Historical population
| Census | Pop. | Note | %± |
| 1920 | 611 |  | — |
| 1930 | 591 |  | −3.3% |
| 1940 | 489 |  | −17.3% |
| 1950 | 396 |  | −19.0% |
| 1960 | 295 |  | −25.5% |
| 1970 | 284 |  | −3.7% |
| 1980 | 432 |  | 52.1% |
| 1990 | 564 |  | 30.6% |
| 2000 | 798 |  | 41.5% |
| 2010 | 923 |  | 15.7% |
| 2020 | 1,203 |  | 30.3% |
U.S. Decennial Census

==History==
The city's namesake is William Marsh Rice, who donated the land for a community school. He is the same person who founded Rice University. Its unofficial motto is "The city so nice, they named it Rice."

==Geography==
According to the United States Census Bureau, the city has a total area of 2.8 sqmi, of which 2.7 sqmi is land and 0.1 sqmi (3.21%) is water.

===Climate===
The climate in this area is characterized by hot, humid summers and generally mild to cool winters. According to the Köppen Climate Classification system, Rice has a humid subtropical climate, abbreviated "Cfa" on climate maps.

==Demographics==
===2020 census===

As of the 2020 census, Rice had a population of 1,203, 368 households, and 297 families residing in the city. The median age was 31.1 years, with 32.3% of residents under the age of 18 and 8.9% of residents 65 years of age or older. For every 100 females there were 91.3 males, and for every 100 females age 18 and over there were 90.2 males age 18 and over.

As of the 2020 census, 0.0% of residents lived in urban areas, while 100.0% lived in rural areas.

Of the 368 households in Rice, 46.7% had children under the age of 18 living in them, 54.1% were married-couple households, 16.3% had a male householder with no spouse or partner present, and 19.8% had a female householder with no spouse or partner present. About 15.8% of all households were made up of individuals and 4.9% had someone living alone who was 65 years of age or older.

There were 394 housing units, of which 6.6% were vacant.

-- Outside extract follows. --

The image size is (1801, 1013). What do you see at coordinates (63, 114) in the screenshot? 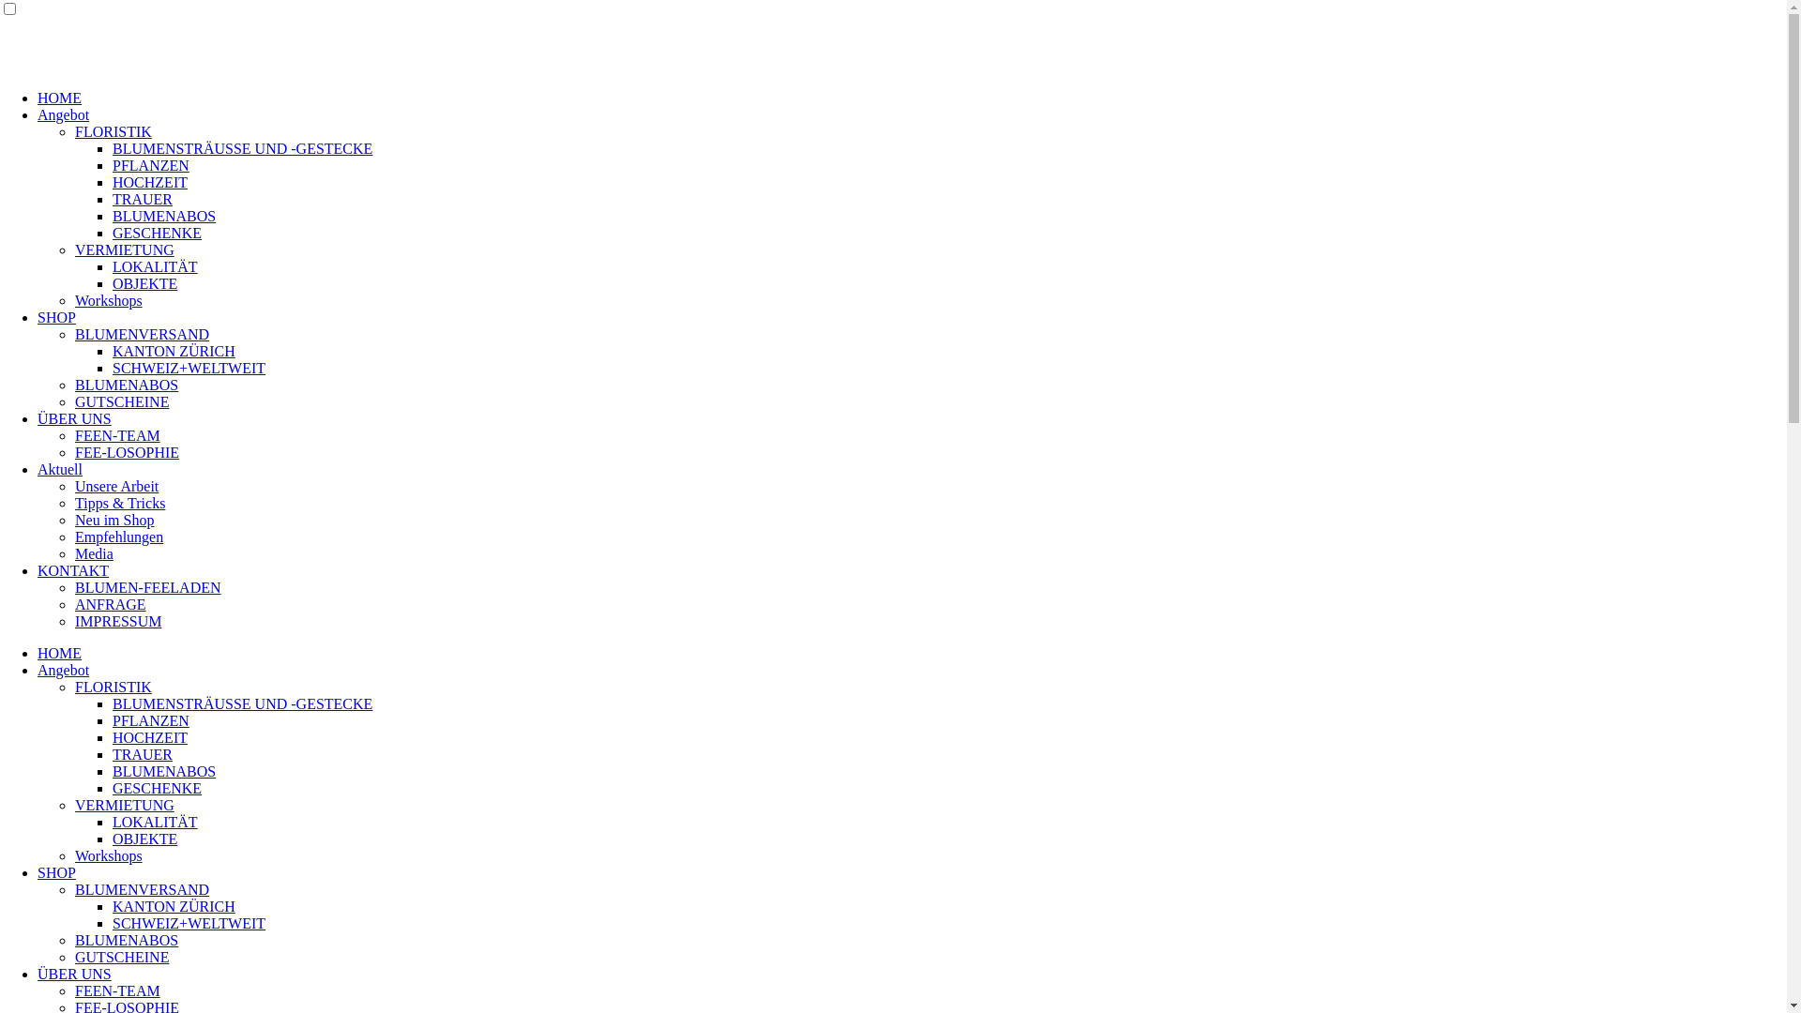
I see `'Angebot'` at bounding box center [63, 114].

The homeowner vacancy rate was 0.4% and the rental vacancy rate was 8.0%.

Racial composition as of the 2020 census
| Race | Number | Percent |
|---|---|---|
| White | 694 | 57.7% |
| Black or African American | 66 | 5.5% |
| American Indian and Alaska Native | 7 | 0.6% |
| Asian | 1 | 0.1% |
| Native Hawaiian and Other Pacific Islander | 4 | 0.3% |
| Some other race | 205 | 17.0% |
| Two or more races | 226 | 18.8% |
| Hispanic or Latino (of any race) | 503 | 41.8% |

===2000 census===
As of the census of 2000, there were 798 people, 260 households, and 215 families residing in the city. The population density was 294.9 PD/sqmi. There were 371 housing units at an average density of 137.1 /sqmi. The racial makeup of the city was 76.32% White, 9.77% African American, 0.25% Native American, 12.53% from other races, and 1.13% from two or more races. Hispanic or Latino of any race were 17.54% of the population.

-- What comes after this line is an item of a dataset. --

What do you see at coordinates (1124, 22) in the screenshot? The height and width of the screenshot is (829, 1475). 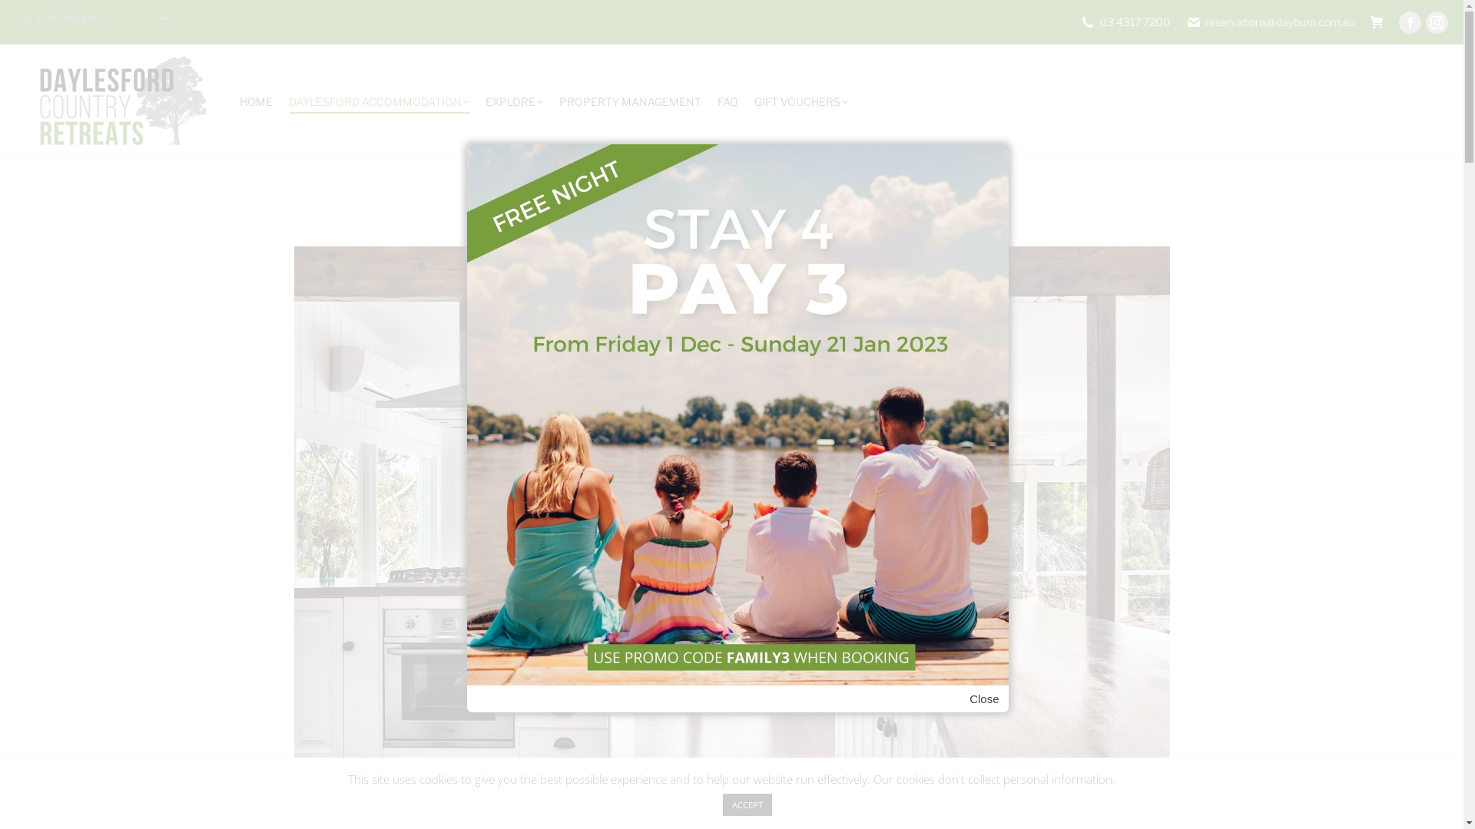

There were 260 households, out of which 48.8% had children under the age of 18 living with them, 61.2% were married couples living together, 14.6% had a female householder with no husband present, and 17.3% were non-families. 11.9% of all households were made up of individuals, and 4.2% had someone living alone who was 65 years of age or older. The average household size was 3.07 and the average family size was 3.33.

In the city, the population was spread out, with 33.8% under the age of 18, 8.5% from 18 to 24, 35.0% from 25 to 44, 15.8% from 45 to 64, and 6.9% who were 65 years of age or older. The median age was 30 years. For every 100 females, there were 91.4 males. For every 100 females age 18 and over, there were 91.3 males.

The median income for a household in the city was $31,875, and the median income for a family was $33,375. Males had a median income of $28,375 versus $20,250 for females. The per capita income for the city was $11,616. About 17.1% of families and 15.6% of the population were below the poverty line, including 7.0% of those under age 18 and 36.0% of those age 65 or over.
==Education==
The City of Rice is served by the Rice Independent School District.